[Extracted records Boundary: Start]

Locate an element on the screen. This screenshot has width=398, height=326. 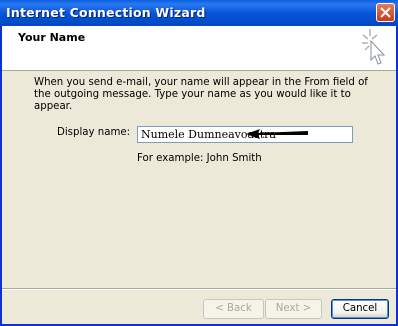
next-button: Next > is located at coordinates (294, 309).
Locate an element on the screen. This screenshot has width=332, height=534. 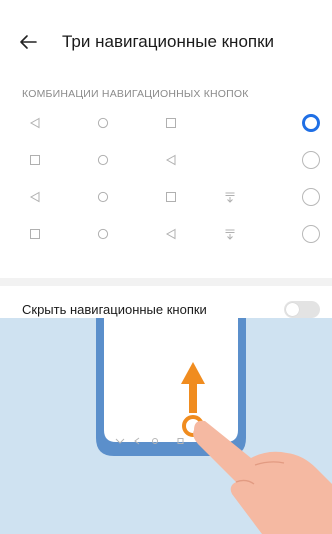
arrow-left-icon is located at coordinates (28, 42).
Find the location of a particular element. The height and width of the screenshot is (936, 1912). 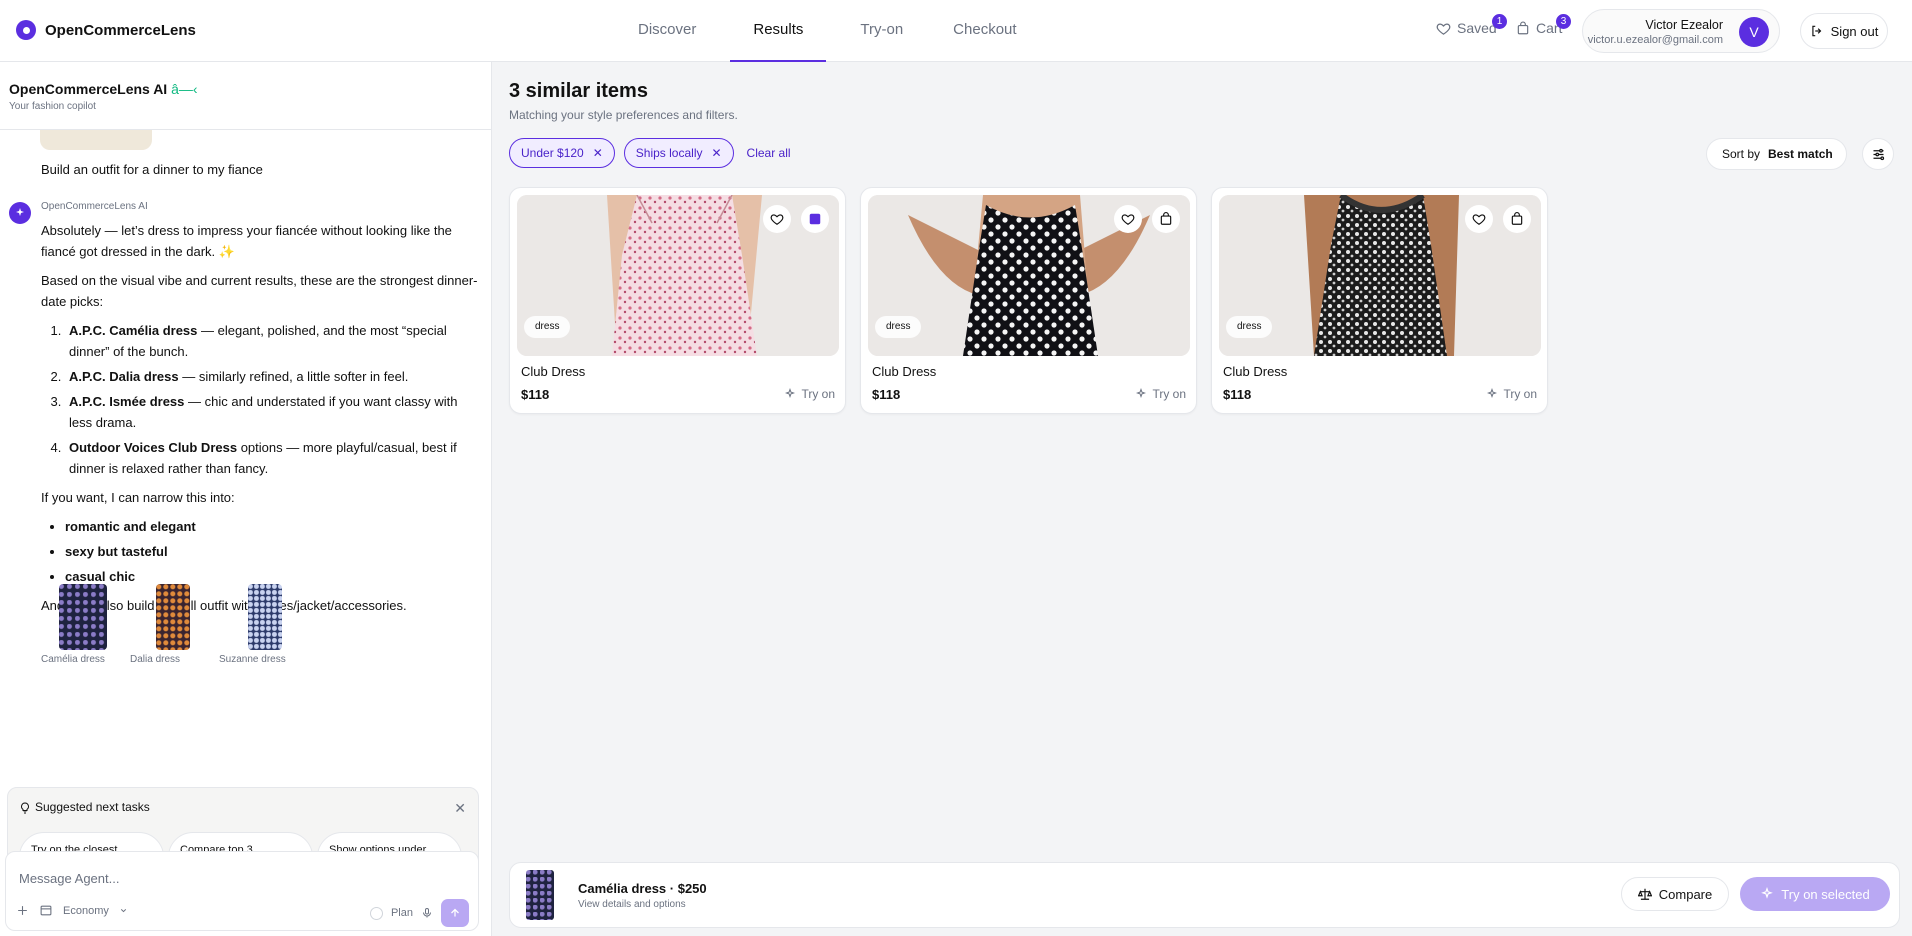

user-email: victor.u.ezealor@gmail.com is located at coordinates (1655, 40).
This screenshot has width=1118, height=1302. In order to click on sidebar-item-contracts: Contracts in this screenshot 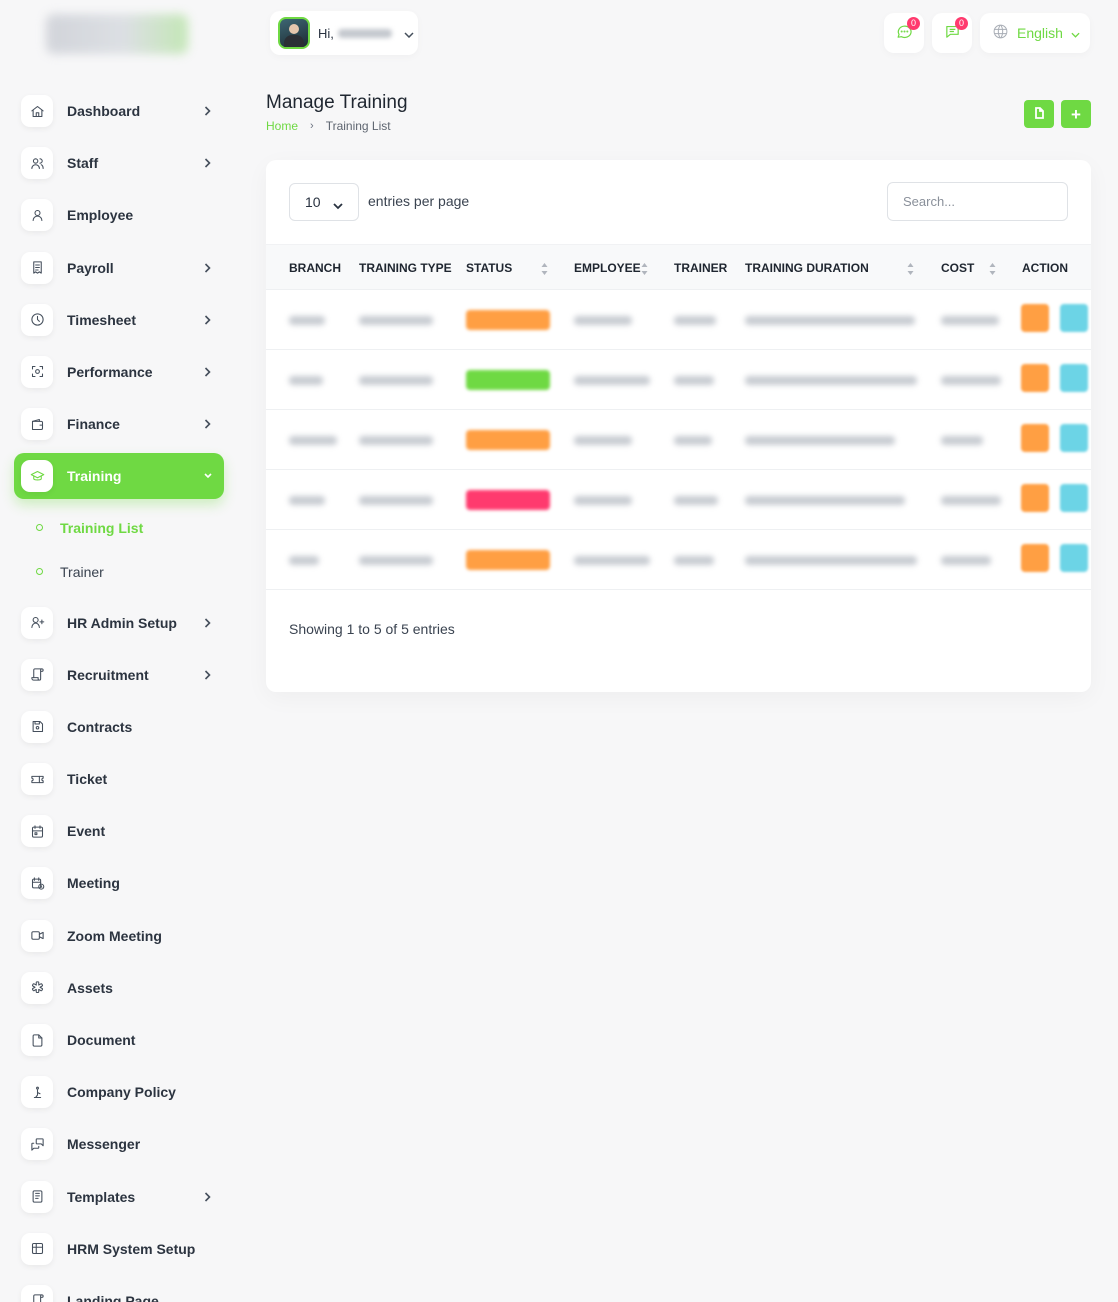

[Extracted records Boundary: End]

**Directions**
Swap each occurrence of "screenshot" in the lines above with "image", keeping everything else unchanged, and leave the pictures out of your answer.

**Response below**
Locate an element on the screen. This image has width=398, height=326. 
next-button: Next > is located at coordinates (294, 309).
Locate an element on the screen. This image has width=332, height=534. 
arrow-left-icon is located at coordinates (28, 42).
Find the location of a particular element. The height and width of the image is (936, 1912). 

user-email: victor.u.ezealor@gmail.com is located at coordinates (1655, 40).
This image has width=1118, height=1302. In order to click on sidebar-item-contracts: Contracts in this image 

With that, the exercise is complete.